Hitting a knuckleball is different enough from other aspects of baseball that players specifically prepare for the pitch during batting practice before games they expect it in. According to physicist Robert Adair, due to the physiological limitation of human reaction time, a breaking knuckleball may be impossible to hit except by luck. If a knuckleball does not change direction in mid-flight, however, then it is easy to hit due to its lack of speed. (A common phrase for hitting a knuckleball is "if it's low, let it go; if it's high, let it fly"; meaning that a batter should attempt to hit a knuckleball only if it crosses the plate high in the strike zone due to lack of break.) Since it typically only travels 60 to 70 miles per hour (97 to 113 km/h), far slower than the average major league fastball 85 to 95 miles per hour (137 to 153 km/h), it can be hit very hard if there is no movement. One 2007 study offered evidence for this conclusion. To reduce the chances of having the knuckleball get hit for a home run, some pitchers will impart a slight topspin so that if no force causes the ball to dance, it will move downward in flight. Another drawback is that runners on base can usually advance more easily than if a conventional pitcher is on the mound. This is due to both the knuckleball's low average speed and its erratic movement, which force the catcher to keep focusing on the ball even after the runners start stealing their next bases. However, since a typical major league starting rotation exceeds the length of a series against any one opponent, one way a manager can mitigate this disadvantage is to adjust his team's pitching rotation so as to eliminate (or at least minimize) games in which a knuckleballer would pitch against teams with a preponderance of fast baserunners. Some knuckleball pitchers, such as Hoyt Wilhelm and Tim Wakefield, had catchers specifically assigned to them to catch their knuckleballs.

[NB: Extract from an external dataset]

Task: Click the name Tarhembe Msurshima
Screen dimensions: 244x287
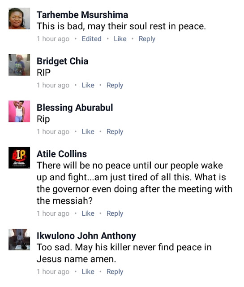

A paper presented at the 2012 Conference of the International Sports Engineering Association argues, based on PITCHf/x data, that knuckleballs do not make large and abrupt changes in their trajectories on the way to home plate—or at least, no more abrupt than a normal pitch. It speculates that the appearance of abrupt shifting may be due to the unpredictability of the changes in direction.
The knuckleball are also employed by cricket fast bowlers Andrew Tye, Bhuvneshwar Kumar and Zaheer Khan as their slower delivery. The physics of the operation are largely the same. However, the seam on a cricket ball is equatorial, and thus the extent of erratic movement is reduced due to the symmetry (at least in the conventional release position where the planes of the ball's trajectory and the seam are nearly co-planar). In addition, the lack of backspin does shorten the length of the delivery, and also tends to make the ball skid off the pitch—faster than it would come off a normal delivery.